Unter anderem führten finanzielle Sorgen zu Ausbrüchen von Gewalt in Haushalten unter Corona-Quarantäne. (Symbolbild) Foto: dpa/Maurizio Gambarini

Einer Münchner Studie zufolge gab es in Haushalten auffällig viel Gewalt, die unter Corona-bedingter Quarantäne standen. Dabei geht es nicht nur um körperlicher Übergriffe.

München - In Familien in Corona-Quarantäne ist es einer Studie zufolge zu einer auffälligen Häufung von Gewalt gegen Frauen und Kindern gekommen.
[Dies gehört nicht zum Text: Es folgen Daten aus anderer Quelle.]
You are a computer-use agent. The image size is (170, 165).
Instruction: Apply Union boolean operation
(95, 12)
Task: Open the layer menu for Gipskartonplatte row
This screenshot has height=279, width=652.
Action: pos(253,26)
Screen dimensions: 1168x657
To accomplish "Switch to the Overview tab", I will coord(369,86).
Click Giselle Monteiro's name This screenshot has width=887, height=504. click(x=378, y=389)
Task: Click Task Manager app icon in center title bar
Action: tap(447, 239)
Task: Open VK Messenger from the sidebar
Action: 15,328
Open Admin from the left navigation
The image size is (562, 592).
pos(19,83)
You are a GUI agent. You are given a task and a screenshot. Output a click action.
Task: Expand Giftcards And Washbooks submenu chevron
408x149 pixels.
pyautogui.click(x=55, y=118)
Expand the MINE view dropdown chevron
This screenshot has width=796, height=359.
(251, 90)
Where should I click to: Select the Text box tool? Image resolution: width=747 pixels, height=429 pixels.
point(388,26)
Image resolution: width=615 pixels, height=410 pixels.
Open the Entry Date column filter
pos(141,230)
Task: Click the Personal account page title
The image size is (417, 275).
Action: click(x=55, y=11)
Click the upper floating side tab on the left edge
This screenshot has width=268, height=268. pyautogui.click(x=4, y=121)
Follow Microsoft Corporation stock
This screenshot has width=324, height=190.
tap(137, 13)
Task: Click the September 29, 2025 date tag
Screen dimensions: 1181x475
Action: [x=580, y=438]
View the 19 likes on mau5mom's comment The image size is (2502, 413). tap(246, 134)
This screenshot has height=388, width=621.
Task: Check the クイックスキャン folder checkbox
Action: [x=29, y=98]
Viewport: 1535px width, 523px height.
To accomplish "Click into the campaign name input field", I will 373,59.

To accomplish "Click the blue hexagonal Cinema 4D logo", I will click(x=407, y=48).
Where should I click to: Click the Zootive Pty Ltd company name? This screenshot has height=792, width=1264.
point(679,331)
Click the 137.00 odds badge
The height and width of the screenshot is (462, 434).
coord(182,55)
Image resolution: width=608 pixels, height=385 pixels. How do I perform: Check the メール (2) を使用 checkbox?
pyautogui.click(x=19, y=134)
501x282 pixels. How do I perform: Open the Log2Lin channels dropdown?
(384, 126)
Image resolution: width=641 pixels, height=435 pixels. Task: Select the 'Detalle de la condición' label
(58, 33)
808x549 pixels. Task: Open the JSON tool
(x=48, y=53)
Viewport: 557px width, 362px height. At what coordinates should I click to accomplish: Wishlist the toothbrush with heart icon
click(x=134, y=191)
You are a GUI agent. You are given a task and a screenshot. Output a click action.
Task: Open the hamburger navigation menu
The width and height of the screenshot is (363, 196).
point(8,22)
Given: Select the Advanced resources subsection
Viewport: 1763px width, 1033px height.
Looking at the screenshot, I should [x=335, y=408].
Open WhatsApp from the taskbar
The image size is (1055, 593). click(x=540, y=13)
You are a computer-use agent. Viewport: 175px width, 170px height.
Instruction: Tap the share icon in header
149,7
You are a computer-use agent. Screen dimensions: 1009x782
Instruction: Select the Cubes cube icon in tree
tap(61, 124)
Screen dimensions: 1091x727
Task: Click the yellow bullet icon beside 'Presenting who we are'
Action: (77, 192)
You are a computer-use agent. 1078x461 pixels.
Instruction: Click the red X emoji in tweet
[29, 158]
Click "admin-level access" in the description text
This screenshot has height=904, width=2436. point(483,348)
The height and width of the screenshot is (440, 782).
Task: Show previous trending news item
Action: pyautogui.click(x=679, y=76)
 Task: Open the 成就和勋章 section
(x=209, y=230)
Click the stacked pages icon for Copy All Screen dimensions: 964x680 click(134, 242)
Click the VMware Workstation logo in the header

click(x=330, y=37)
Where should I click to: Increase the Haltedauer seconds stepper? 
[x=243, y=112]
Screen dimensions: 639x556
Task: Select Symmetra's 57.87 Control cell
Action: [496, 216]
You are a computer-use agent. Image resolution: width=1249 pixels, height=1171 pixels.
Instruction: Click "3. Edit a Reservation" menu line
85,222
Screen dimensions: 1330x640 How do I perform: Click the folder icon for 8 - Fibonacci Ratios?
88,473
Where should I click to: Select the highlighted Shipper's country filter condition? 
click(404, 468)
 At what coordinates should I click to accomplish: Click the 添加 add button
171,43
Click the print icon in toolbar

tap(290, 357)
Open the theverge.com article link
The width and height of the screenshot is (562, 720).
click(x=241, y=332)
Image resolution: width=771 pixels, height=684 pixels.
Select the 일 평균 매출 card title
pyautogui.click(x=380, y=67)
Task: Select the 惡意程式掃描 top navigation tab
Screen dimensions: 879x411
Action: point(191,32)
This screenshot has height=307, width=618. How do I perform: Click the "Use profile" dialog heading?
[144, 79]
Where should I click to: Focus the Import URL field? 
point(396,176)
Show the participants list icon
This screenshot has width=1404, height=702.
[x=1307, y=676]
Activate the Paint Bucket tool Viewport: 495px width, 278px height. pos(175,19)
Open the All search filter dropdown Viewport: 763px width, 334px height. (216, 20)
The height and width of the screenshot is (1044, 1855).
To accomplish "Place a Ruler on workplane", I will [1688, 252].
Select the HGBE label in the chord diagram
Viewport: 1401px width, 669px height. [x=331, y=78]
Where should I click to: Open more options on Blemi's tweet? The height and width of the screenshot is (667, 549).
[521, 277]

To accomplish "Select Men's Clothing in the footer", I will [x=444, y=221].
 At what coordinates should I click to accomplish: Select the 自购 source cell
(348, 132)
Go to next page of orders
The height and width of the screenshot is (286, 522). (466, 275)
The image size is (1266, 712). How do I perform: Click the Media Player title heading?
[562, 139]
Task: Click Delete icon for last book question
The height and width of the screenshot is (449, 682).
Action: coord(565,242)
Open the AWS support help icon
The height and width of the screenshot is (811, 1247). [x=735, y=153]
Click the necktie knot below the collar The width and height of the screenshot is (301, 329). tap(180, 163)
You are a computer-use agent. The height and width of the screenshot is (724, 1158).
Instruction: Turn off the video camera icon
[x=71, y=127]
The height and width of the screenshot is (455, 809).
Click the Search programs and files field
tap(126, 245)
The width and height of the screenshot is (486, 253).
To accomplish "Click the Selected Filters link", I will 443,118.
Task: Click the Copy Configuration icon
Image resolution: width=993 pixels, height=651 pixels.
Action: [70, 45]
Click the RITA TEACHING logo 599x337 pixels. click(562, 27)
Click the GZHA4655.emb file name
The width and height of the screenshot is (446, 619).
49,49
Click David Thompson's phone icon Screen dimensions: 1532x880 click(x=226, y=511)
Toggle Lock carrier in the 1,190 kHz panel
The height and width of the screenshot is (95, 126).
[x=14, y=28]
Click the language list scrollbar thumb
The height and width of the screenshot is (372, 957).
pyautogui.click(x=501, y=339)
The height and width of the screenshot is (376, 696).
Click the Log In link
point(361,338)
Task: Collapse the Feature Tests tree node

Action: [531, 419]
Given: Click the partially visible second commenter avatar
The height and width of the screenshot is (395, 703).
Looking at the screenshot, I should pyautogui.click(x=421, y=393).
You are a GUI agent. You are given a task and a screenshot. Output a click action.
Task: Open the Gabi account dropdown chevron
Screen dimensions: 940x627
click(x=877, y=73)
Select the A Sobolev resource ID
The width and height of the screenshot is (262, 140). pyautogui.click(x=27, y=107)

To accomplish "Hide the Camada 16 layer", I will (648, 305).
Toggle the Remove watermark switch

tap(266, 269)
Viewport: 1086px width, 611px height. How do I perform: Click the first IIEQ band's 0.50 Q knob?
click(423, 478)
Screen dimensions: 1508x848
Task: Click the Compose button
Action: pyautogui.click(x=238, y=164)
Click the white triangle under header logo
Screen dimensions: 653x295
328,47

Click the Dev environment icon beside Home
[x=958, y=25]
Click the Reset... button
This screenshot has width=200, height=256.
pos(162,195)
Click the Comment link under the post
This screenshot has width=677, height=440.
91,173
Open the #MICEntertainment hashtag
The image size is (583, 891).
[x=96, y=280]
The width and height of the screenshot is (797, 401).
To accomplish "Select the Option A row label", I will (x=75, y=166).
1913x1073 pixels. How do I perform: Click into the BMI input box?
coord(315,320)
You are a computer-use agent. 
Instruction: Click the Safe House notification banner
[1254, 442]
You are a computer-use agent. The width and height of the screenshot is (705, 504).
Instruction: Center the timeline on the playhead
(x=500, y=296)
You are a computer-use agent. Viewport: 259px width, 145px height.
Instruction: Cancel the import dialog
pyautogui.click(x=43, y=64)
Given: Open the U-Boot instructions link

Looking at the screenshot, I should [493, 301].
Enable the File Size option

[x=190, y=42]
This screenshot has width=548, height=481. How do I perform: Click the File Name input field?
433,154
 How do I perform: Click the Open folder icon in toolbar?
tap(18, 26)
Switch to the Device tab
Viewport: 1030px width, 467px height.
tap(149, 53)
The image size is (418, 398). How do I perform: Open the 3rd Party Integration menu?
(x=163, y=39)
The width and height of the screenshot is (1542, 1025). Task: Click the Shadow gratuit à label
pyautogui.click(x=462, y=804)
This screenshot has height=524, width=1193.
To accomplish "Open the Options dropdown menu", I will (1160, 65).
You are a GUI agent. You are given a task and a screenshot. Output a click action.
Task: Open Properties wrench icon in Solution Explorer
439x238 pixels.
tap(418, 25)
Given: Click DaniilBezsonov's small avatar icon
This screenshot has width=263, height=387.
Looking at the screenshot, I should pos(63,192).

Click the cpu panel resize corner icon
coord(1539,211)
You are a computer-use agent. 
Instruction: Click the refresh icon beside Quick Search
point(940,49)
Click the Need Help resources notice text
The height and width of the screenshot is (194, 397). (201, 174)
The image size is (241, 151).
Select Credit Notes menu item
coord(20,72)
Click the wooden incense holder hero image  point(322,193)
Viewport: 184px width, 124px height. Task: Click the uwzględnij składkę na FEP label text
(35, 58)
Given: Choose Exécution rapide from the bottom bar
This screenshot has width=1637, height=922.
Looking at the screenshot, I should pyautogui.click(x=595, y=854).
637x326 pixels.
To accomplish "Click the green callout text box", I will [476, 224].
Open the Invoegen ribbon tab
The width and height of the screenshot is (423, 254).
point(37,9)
Zehneinhalb Prozent der Kinder und siebeneinhalb Prozent der Frauen, die sich zu Hause in Quarantäne befanden, wurden Opfer körperlicher Gewalt, wie die am Dienstag von der Technischen Universität (TU) München veröffentlichte erste große Studie zu Erfahrungen von Frauen und Kindern in Deutschland in der Corona-Zeit ergab.

Den durch eine repräsentative Umfrage ermittelten Daten zufolge berichteten 3,6 Prozent aller Frauen, in der Zeit der strengen Kontaktbeschränkungen von ihrem Ehemann oder Lebensgefährten vergewaltigt worden zu sein. 3,1 Prozent aller Frauen gaben an, mindestens einmal eine körperliche Auseinandersetzung wie Schläge erlebt zu haben. In sechseinhalb Prozent aller Haushalte wurden Kinder körperlich bestraft.

Finanzielle Sorgen fördern Gewalt

Die Gefahr, zum Gewaltopfer zu werden, stieg demnach mit äußeren belastenden Faktoren. Neben dem besonders engen Zusammenleben in Quarantäne waren dies auch finanzielle Sorgen. Hier erlebten mit 8,4 Prozent sogar mehr Frauen körperliche Gewalt als in Quarantäne mit siebeneinhalb Prozent. Bei den Kindern waren es 9,8 Prozent.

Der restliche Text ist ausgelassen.